## THE PROBLEM
Put the listing below into a JSON list of strings, one string per line, and skip any blank lines.

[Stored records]

######

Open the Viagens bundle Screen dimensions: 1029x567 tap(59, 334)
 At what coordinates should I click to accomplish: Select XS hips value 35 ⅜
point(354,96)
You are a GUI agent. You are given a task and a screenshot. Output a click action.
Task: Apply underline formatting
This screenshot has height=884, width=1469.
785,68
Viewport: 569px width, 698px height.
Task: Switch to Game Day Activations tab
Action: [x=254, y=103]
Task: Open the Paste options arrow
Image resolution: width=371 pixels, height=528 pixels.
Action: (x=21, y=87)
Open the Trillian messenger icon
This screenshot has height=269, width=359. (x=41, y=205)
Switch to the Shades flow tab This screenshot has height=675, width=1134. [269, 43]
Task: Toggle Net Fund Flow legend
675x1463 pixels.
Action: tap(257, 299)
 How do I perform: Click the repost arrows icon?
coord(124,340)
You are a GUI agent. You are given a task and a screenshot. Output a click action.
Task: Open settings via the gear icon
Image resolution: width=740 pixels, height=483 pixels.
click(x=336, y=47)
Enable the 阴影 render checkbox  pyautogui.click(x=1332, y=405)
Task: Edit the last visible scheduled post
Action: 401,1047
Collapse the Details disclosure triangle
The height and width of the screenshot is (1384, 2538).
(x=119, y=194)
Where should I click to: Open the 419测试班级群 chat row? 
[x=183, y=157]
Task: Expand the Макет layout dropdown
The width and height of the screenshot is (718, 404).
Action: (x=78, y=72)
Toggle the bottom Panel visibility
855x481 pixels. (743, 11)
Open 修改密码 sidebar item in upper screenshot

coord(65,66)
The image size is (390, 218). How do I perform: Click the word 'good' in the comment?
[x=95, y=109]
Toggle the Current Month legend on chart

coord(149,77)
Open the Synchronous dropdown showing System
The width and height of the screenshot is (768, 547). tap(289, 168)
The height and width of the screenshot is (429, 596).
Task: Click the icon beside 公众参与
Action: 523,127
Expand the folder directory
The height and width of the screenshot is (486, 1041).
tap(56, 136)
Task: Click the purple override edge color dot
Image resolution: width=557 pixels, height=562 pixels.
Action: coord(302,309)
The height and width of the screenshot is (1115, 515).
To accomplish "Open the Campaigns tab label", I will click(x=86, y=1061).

######

## RESPONSE TO THIS TASK
[
  "Open the Viagens bundle Screen dimensions: 1029x567 tap(59, 334)",
  " At what coordinates should I click to accomplish: Select XS hips value 35 ⅜",
  "point(354,96)",
  "You are a GUI agent. You are given a task and a screenshot. Output a click action.",
  "Task: Apply underline formatting",
  "This screenshot has height=884, width=1469.",
  "785,68",
  "Viewport: 569px width, 698px height.",
  "Task: Switch to Game Day Activations tab",
  "Action: [x=254, y=103]",
  "Task: Open the Paste options arrow",
  "Image resolution: width=371 pixels, height=528 pixels.",
  "Action: (x=21, y=87)",
  "Open the Trillian messenger icon",
  "This screenshot has height=269, width=359. (x=41, y=205)",
  "Switch to the Shades flow tab This screenshot has height=675, width=1134. [269, 43]",
  "Task: Toggle Net Fund Flow legend",
  "675x1463 pixels.",
  "Action: tap(257, 299)",
  " How do I perform: Click the repost arrows icon?",
  "coord(124,340)",
  "You are a GUI agent. You are given a task and a screenshot. Output a click action.",
  "Task: Open settings via the gear icon",
  "Image resolution: width=740 pixels, height=483 pixels.",
  "click(x=336, y=47)",
  "Enable the 阴影 render checkbox  pyautogui.click(x=1332, y=405)",
  "Task: Edit the last visible scheduled post",
  "Action: 401,1047",
  "Collapse the Details disclosure triangle",
  "The height and width of the screenshot is (1384, 2538).",
  "(x=119, y=194)",
  "Where should I click to: Open the 419测试班级群 chat row? ",
  "[x=183, y=157]",
  "Task: Expand the Макет layout dropdown",
  "The width and height of the screenshot is (718, 404).",
  "Action: (x=78, y=72)",
  "Toggle the bottom Panel visibility",
  "855x481 pixels. (743, 11)",
  "Open 修改密码 sidebar item in upper screenshot",
  "coord(65,66)",
  "The image size is (390, 218). How do I perform: Click the word 'good' in the comment?",
  "[x=95, y=109]",
  "Toggle the Current Month legend on chart",
  "coord(149,77)",
  "Open the Synchronous dropdown showing System",
  "The width and height of the screenshot is (768, 547). tap(289, 168)",
  "The height and width of the screenshot is (429, 596).",
  "Task: Click the icon beside 公众参与",
  "Action: 523,127",
  "Expand the folder directory",
  "The height and width of the screenshot is (486, 1041).",
  "tap(56, 136)",
  "Task: Click the purple override edge color dot",
  "Image resolution: width=557 pixels, height=562 pixels.",
  "Action: coord(302,309)",
  "The height and width of the screenshot is (1115, 515).",
  "To accomplish \"Open the Campaigns tab label\", I will click(x=86, y=1061)."
]